== Listed records ==
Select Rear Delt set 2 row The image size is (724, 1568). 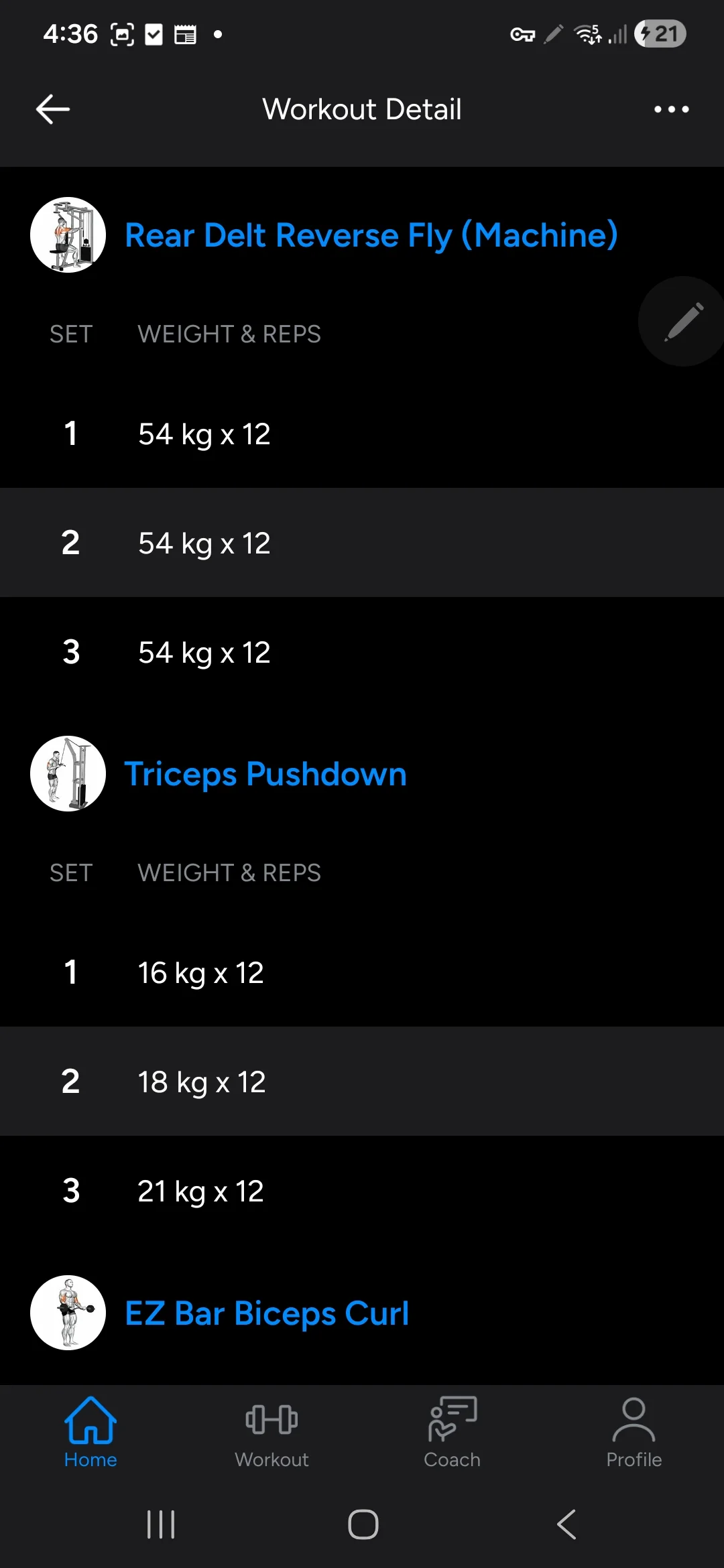[362, 543]
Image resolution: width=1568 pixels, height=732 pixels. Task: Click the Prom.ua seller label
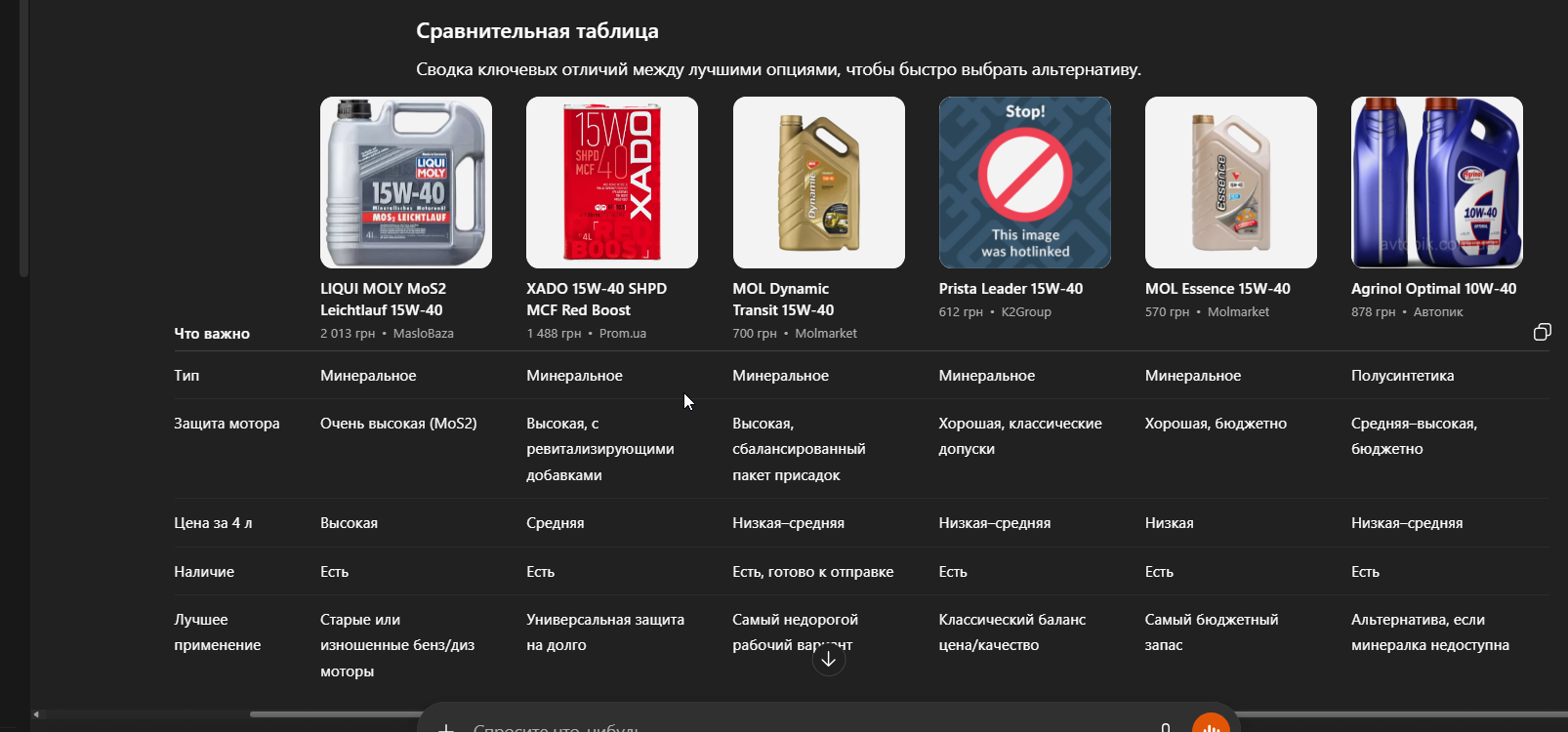623,334
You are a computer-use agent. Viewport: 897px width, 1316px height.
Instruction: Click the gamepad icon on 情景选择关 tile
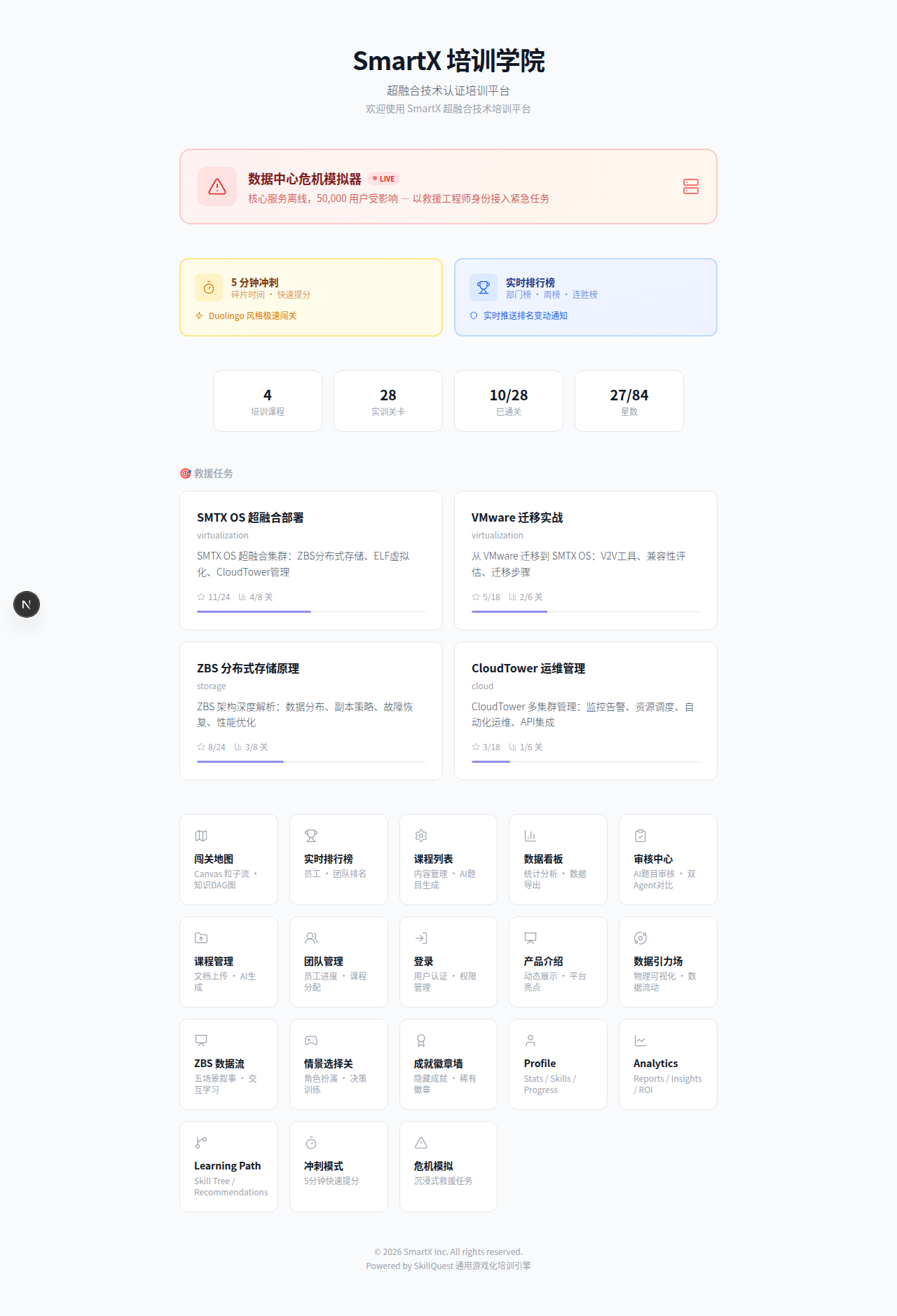click(x=311, y=1040)

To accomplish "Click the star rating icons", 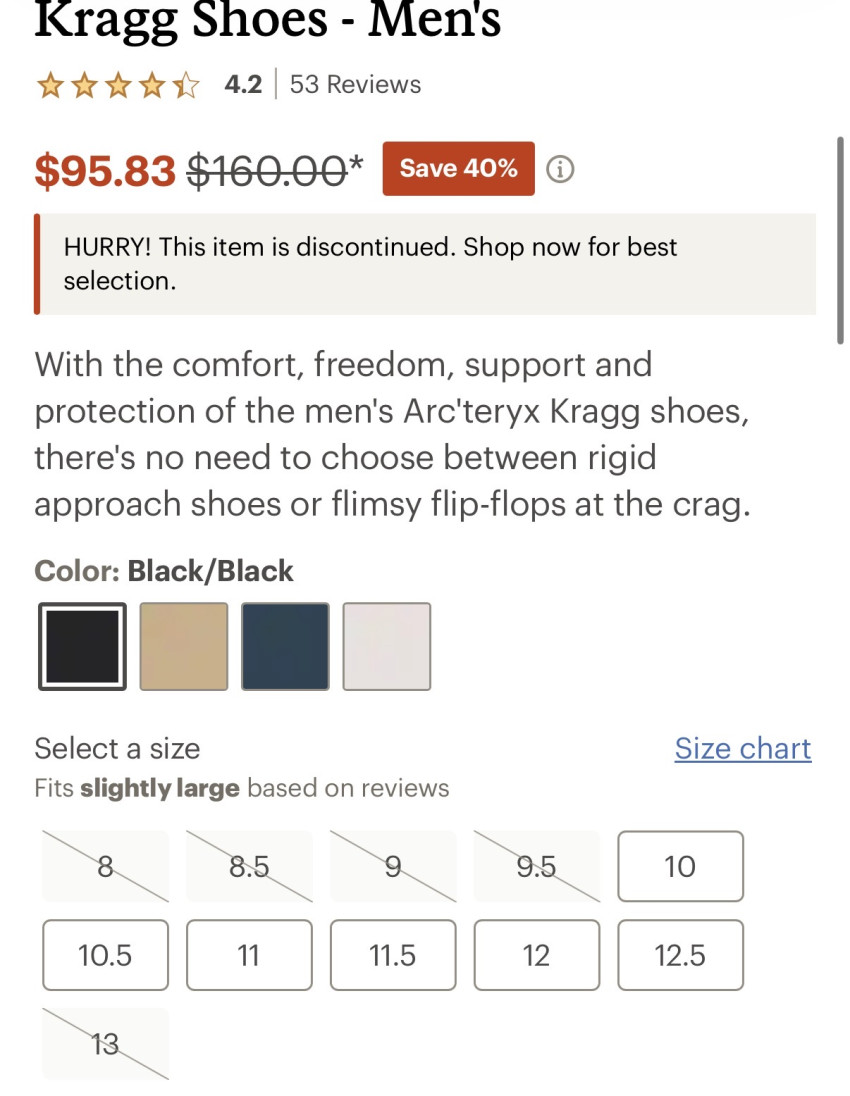I will [x=117, y=85].
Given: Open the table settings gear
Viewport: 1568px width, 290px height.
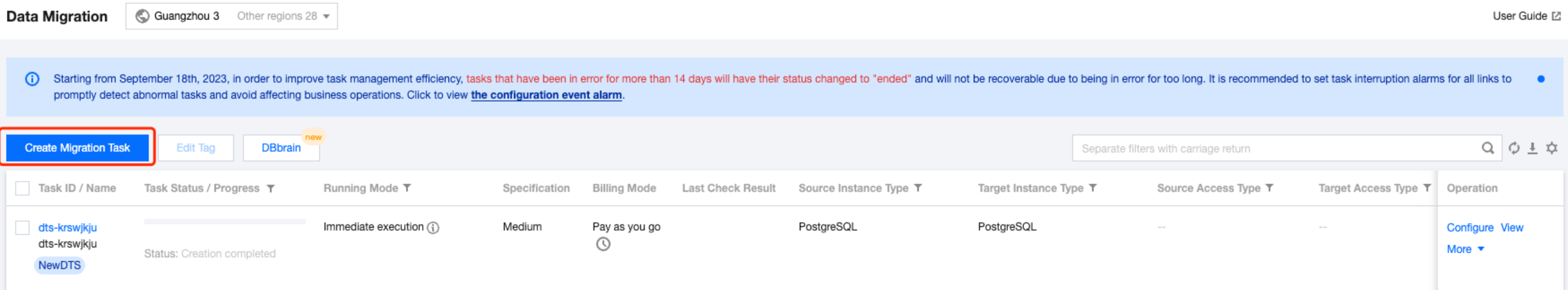Looking at the screenshot, I should [1552, 148].
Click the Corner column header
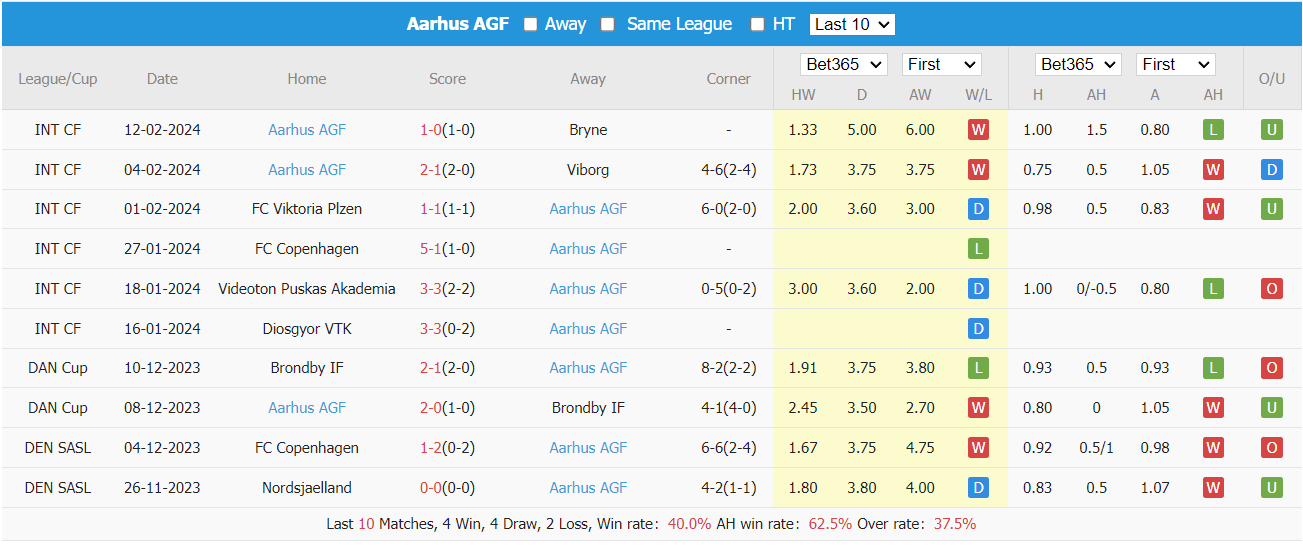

== Exercise directions ==
Could you return each line, unchanged, from the line containing "Given: Open the table settings gear" through the last line of the entries above, leaving out the pictures?

== Response to this task ==
Given: Open the table settings gear
Viewport: 1568px width, 290px height.
Looking at the screenshot, I should [1552, 148].
Click the Corner column header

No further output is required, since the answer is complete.